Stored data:
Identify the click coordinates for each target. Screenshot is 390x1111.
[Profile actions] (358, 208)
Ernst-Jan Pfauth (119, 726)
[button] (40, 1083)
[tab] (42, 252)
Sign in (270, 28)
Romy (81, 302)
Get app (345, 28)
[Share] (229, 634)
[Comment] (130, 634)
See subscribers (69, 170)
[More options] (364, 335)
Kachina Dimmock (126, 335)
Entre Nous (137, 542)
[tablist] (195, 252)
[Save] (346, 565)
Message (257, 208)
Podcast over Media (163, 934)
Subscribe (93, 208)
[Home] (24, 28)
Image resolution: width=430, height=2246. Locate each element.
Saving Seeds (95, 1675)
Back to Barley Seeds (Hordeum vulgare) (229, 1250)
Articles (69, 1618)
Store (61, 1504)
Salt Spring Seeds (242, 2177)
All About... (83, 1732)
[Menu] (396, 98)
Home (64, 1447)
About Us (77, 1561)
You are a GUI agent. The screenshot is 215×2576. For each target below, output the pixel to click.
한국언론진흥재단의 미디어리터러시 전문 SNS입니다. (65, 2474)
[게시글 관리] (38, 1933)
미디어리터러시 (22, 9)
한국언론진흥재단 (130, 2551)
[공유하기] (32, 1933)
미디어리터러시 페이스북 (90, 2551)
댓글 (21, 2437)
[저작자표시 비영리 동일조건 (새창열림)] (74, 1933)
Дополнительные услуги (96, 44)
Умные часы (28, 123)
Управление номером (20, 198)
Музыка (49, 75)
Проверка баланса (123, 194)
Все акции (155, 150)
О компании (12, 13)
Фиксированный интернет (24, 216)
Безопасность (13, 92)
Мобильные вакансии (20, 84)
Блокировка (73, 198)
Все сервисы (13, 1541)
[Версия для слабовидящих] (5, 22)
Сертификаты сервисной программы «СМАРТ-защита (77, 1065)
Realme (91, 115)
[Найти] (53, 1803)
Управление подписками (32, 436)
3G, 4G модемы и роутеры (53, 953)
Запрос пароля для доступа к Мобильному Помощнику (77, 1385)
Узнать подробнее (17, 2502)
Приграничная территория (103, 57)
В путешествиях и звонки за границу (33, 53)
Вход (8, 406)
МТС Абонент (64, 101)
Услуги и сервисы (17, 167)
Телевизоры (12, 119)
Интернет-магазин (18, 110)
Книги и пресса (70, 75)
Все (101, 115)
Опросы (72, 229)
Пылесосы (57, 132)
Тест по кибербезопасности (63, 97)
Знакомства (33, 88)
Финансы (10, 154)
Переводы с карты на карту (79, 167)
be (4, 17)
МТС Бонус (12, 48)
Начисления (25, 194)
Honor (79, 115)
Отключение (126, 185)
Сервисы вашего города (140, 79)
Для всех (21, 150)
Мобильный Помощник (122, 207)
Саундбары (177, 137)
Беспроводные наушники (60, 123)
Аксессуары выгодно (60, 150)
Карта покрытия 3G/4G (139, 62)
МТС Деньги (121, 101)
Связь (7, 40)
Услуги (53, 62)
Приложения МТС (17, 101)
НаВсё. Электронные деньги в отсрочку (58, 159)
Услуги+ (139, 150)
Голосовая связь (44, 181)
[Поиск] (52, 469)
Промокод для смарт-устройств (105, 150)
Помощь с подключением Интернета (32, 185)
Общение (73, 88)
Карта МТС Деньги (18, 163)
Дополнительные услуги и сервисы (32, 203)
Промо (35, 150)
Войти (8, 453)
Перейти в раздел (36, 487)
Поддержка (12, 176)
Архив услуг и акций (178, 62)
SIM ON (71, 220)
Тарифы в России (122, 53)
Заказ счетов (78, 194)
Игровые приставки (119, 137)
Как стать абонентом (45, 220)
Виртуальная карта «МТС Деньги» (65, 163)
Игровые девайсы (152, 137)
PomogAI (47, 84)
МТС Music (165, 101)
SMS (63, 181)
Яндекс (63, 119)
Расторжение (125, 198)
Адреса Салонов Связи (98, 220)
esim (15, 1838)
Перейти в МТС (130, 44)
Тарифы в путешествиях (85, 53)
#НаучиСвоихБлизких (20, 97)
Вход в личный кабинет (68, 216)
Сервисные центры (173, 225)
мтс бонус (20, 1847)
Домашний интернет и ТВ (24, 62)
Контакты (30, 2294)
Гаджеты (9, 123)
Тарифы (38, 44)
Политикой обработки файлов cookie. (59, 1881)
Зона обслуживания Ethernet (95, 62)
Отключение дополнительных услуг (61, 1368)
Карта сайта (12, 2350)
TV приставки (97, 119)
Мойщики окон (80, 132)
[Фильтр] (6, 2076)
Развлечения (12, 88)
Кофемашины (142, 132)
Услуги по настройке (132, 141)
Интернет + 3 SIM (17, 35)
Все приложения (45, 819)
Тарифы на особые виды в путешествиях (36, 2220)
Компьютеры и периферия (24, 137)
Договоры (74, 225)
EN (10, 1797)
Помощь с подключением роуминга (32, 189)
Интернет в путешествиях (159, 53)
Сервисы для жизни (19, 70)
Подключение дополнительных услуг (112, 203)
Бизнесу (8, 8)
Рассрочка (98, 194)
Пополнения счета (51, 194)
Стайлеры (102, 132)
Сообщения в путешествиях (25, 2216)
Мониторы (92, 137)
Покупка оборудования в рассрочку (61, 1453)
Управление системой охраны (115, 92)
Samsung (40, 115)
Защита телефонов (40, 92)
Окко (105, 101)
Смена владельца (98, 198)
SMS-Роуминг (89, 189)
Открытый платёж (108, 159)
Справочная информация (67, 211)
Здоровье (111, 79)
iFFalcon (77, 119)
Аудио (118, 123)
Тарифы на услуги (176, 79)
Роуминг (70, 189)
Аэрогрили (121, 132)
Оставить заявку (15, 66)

▶ _WHAT YOU WILL DO_: Look back at the data above. Transcribe exactly the lines starting at the line that contains "Общение (73, 88)" and ending at the line that contains "Тарифы (38, 44)".

▶ _ANSWER_:
Общение (73, 88)
Карта МТС Деньги (18, 163)
Дополнительные услуги и сервисы (32, 203)
Промо (35, 150)
Войти (8, 453)
Перейти в раздел (36, 487)
Поддержка (12, 176)
Архив услуг и акций (178, 62)
SIM ON (71, 220)
Тарифы в России (122, 53)
Заказ счетов (78, 194)
Игровые приставки (119, 137)
Как стать абонентом (45, 220)
Виртуальная карта «МТС Деньги» (65, 163)
Игровые девайсы (152, 137)
PomogAI (47, 84)
МТС Music (165, 101)
SMS (63, 181)
Яндекс (63, 119)
Расторжение (125, 198)
Адреса Салонов Связи (98, 220)
esim (15, 1838)
Перейти в МТС (130, 44)
Тарифы в путешествиях (85, 53)
#НаучиСвоихБлизких (20, 97)
Вход в личный кабинет (68, 216)
Сервисные центры (173, 225)
мтс бонус (20, 1847)
Домашний интернет и ТВ (24, 62)
Контакты (30, 2294)
Гаджеты (9, 123)
Тарифы (38, 44)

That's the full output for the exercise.